• Aim of the exercise: Take the listing below and print exactly the lines starting at the line containing "Given: Open page 2 of the plugin list" and ending at the line containing "The height and", both ends included, and no others.

• Input data:
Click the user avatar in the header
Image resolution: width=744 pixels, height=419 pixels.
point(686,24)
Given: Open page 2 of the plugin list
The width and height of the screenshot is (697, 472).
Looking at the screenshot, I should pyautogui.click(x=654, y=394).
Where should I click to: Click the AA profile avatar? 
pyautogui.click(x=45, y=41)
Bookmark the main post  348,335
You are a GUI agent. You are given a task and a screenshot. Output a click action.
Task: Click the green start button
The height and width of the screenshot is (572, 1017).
* * *
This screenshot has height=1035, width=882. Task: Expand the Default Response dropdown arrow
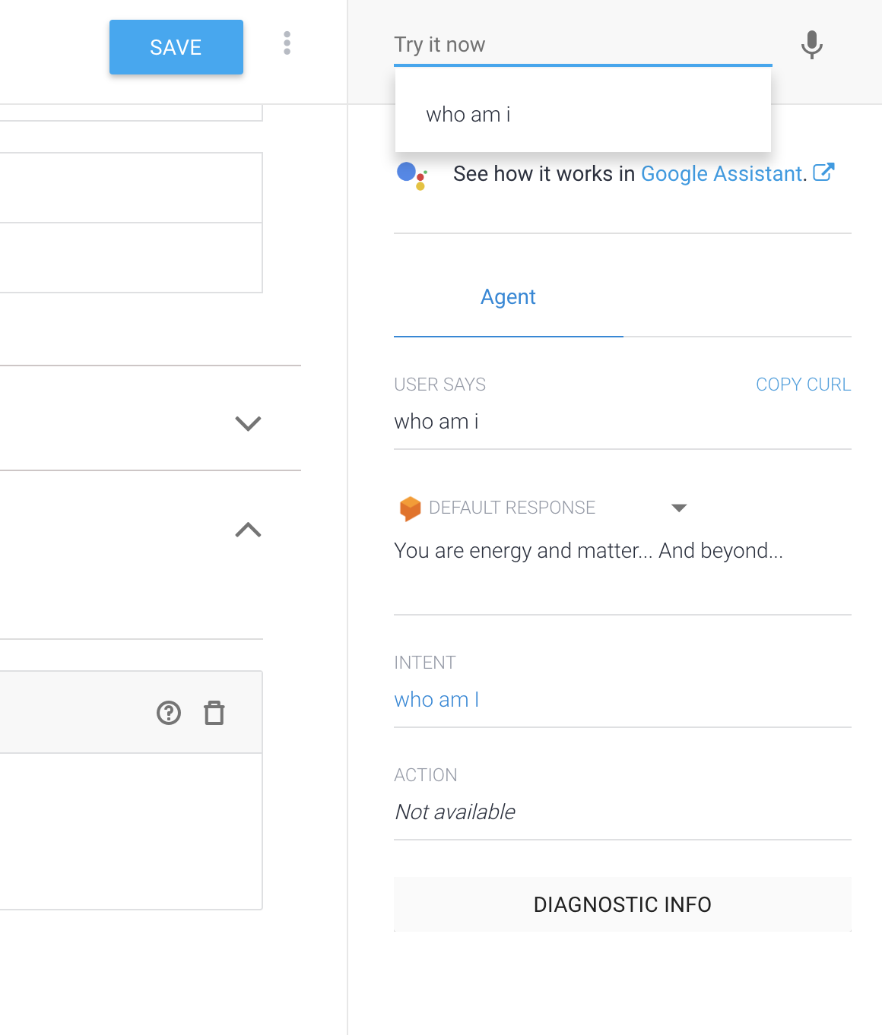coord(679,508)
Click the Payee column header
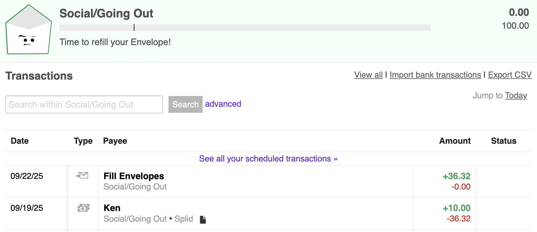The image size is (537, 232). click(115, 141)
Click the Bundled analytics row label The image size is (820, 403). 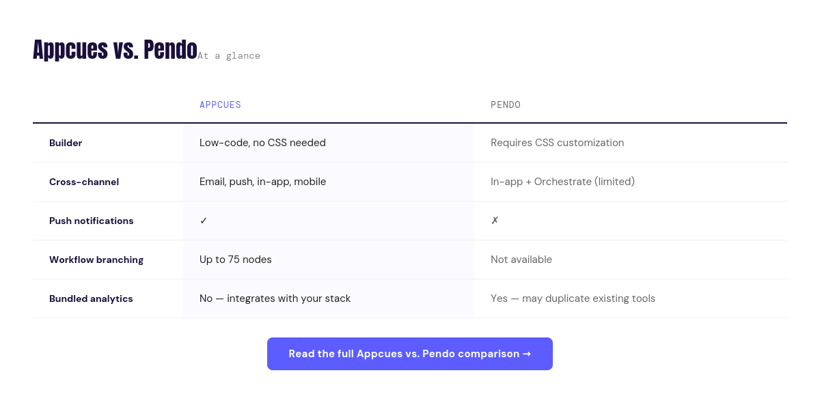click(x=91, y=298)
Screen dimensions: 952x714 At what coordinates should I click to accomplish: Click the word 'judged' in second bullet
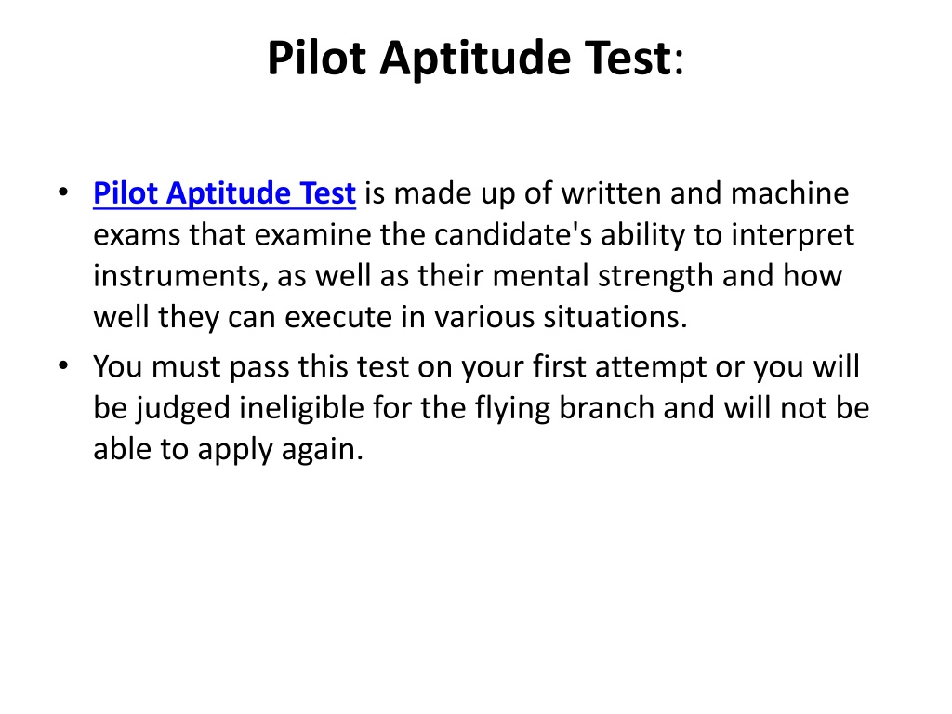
* * *
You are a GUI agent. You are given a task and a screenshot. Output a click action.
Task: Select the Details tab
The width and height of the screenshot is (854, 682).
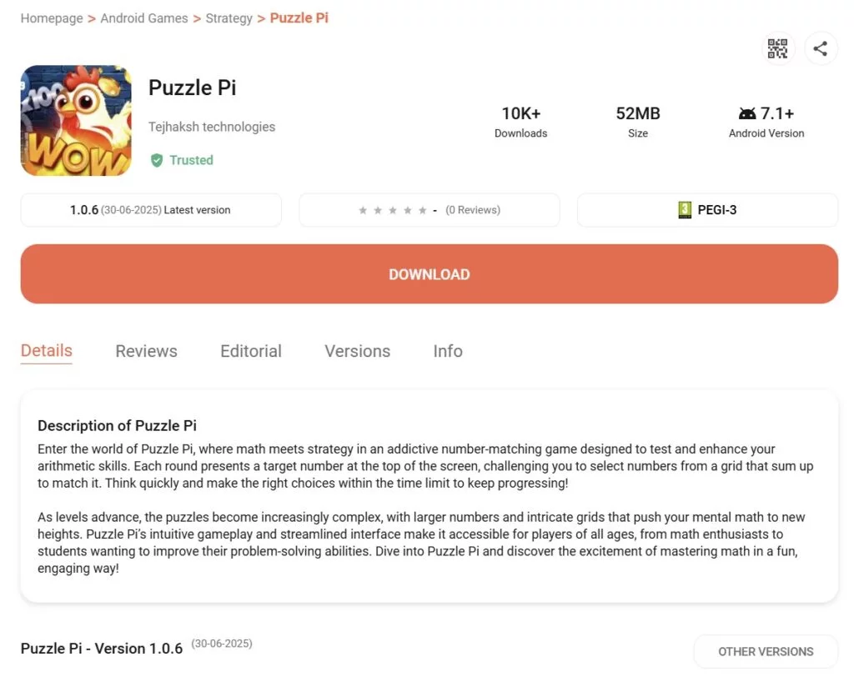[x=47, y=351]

• Exercise answer:
Given: Open page 2 of the plugin list
The width and height of the screenshot is (697, 472).
Looking at the screenshot, I should pyautogui.click(x=654, y=394).
Where should I click to: Click the AA profile avatar? 
pyautogui.click(x=45, y=41)
Bookmark the main post  348,335
You are a GUI agent. You are given a task and a screenshot. Output a click action.
Task: Click the green start button
The height and width of the screenshot is (572, 1017).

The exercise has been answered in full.